= Central Avenue Jazz Festival =

The Central Avenue Jazz Festival is a yearly annual free jazz festival that takes place the last weekend in the month of July in the Southern section of Los Angeles.

Central Avenue, after which the area is named, was in the 1930s and 1940s a vibrant center for jazz. At this time the infamous covenant line along Washington Boulevard demarcated the areas where African Americans were allowed to live. Even the giants of jazz music, such as Duke Ellington were allowed to play in Hollywood and other areas, but they could not stay there. They often stayed at the now-historic Dunbar Hotel. The Dunbar Hotel featured a nightclub called the Club Alabam, where the jazz greats would play after hours. All around the hotel there were numerous other clubs featuring jazz and blues, which were the launching point for the careers of many well-known musicians. One of the aims of the festival is to raise funds for the preservation of the Dunbar Hotel.

The festival takes place on several blocks of Central Avenue, south of Martin Luther King Jr. Boulevard, which includes the Dunbar Hotel. There are many booths with food, arts and crafts, as well as community outreach programs. The festival is free of charge, and in previous years has included free secure parking at a local school.
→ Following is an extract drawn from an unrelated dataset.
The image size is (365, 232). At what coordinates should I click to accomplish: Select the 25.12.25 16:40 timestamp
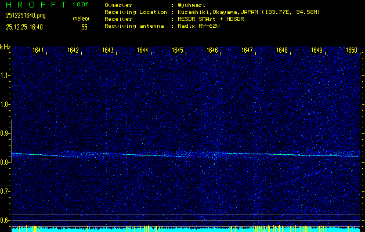pos(28,27)
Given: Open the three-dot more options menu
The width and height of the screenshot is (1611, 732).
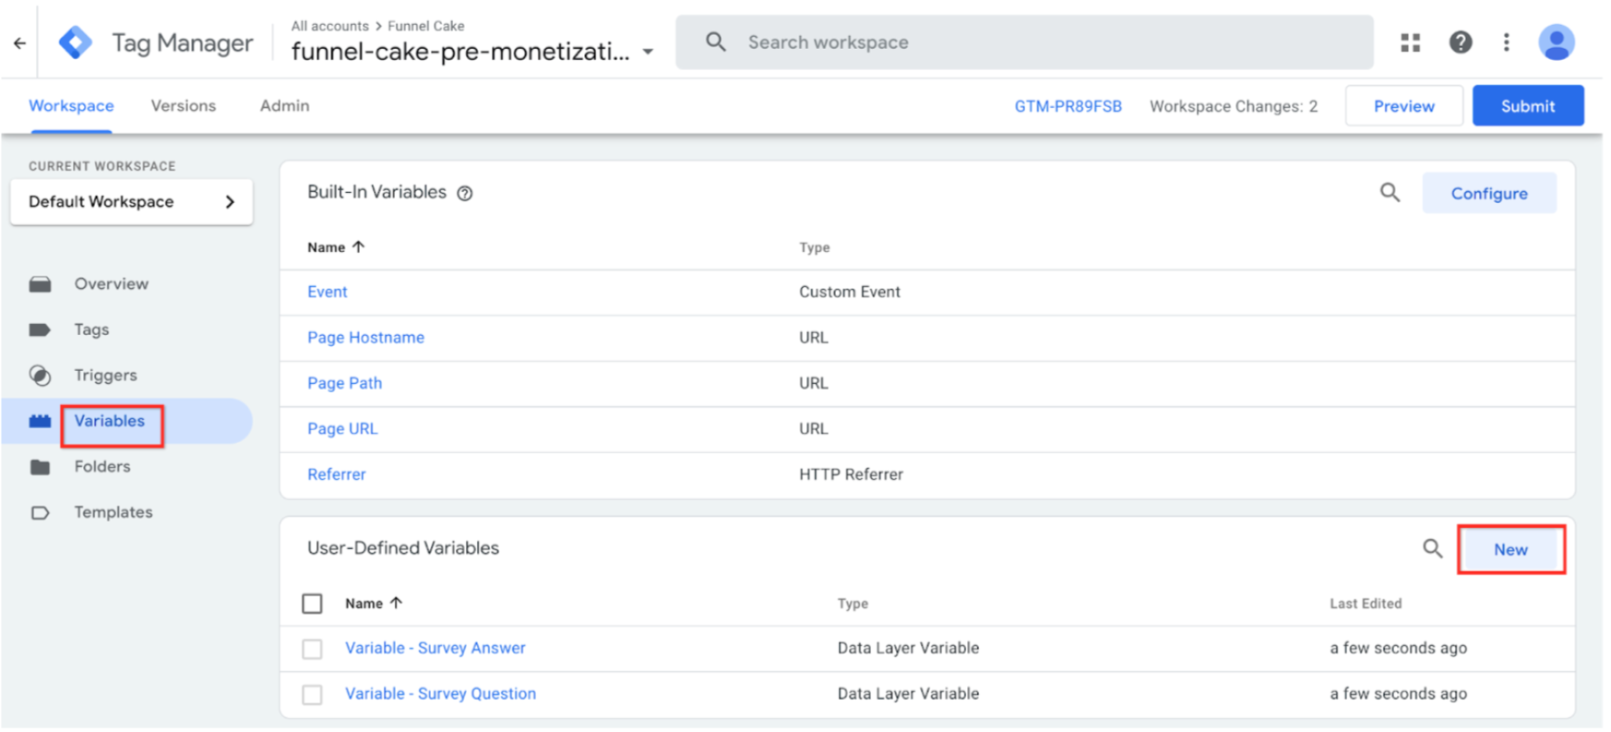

The festival was started in 1996 and has regularly featured a number of prominent jazz, blues, and Latin Jazz musicians who got their start in the area, such as Teddy Edwards, Gerald Wilson, Arthur Blythe and Ernie Andrews. A strong component of the festival's format has been to spotlight young Los Angeles musicians, such as Kamasi Washington, and Kalil Wilson, as well as talent from the neighborhood's high school bands and choirs.

The festival distinguishes itself in that it is a thoroughly non-commercial event. There is no overbearing corporate sponsorship and there are no concessions made to commercialism.